Mille regrets pour Laurent Tirard
2018, Photo de famille. C’est avec ce film que j’ai découvert Cecilia Rouaud. Avec Les complices, elle a confirmé son goût pour la comédie. Mais c’est avant tout une scénariste cotée. Elle revient avec ces nouvelles 94 minutes pour lesquelles elle a repris un scénario de Laurent Tirard – aidé de Fabcaro -, qui est hélas décédé avant de réaliser lui-même cette comédie d’humour noir. A 35 ans, Etienne n’a toujours pas pardonné à son « copain » Jean-Pat, qui lui a mené la vie dure pendant toute son enfance. Quand il apprend le décès de ce dernier, on ne peut pas dire qu’Etienne soit vraiment dévasté… Pourtant, il va se retrouver malgré lui à organiser l’enterrement de son pire ennemi. Une chose est sûre : Jean-Pat n’a pas fini de lui pourrir la vie. Le sujet et là, l’écriture est là, mais hélas, tout est plombé par une réalisation et un montage mous du genou comme il n’est pas permis. Et pour une comédie, c’est rédhibitoire.

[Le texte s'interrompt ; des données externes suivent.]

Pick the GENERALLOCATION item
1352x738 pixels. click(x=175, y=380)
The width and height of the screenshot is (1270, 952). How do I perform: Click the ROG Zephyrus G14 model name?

La dernière image du film est dédiée à la mémoire de Laurent Tirard, dont on nous dit qu’il savait rire de tout même de la mort. Quand la cinéaste dit s’être inspirée du ton d’Adieu Berthe de Bruno Podalydès, on est loin du compte. Pourtant, le contexte d’un enterrement et d’une veillée funèbre pouvait autoriser un humour noir de bon goût. Les quiproquos qui tombent à l’eau, une comédie qui retient ses potentiels gags, des situations qui alternent le grotesque et le paresseux… bref, tout cela ajouté au manque de rythme patent font de ce moment – prometteur -, un gros raté. Je tendrai un voile pudique sur la cascade d’invraisemblances qui émaillent le scénario. Bref on n’y croit pas un instant, le public ne rit pas, Jean-Pat se prend un des bides de l’année.
10 acteurs et de nombreux petits rôles sont crédités au générique de ce quasi film-choral. La tête d’affiche bankable, Hakim Jemili en fait des tonnes et joue même souvent faux. Alors, les Fanny Sidney, Nora Hamzaoui, Constance Labbé, Valérie Karsenti, - à la limite du supportable -, Gustave Kervern, se retrouvent englués dans ce film qui semble tourné au ralenti et, qui, par réaction, chargent la mule comme pas possible. Et comme les « gags » (???) sont répétitifs, que l’acteur principal n’a qu’un seul ressort comique à son actif et enfin que rien ne fonctionne vraiment, c’est l’ennui qui l’emporte avec beaucoup de peine pour les talents conjugués de Tirard et Fabcaro, en l’occurrence trahis par une réalisatrice qui n’a pas su faire.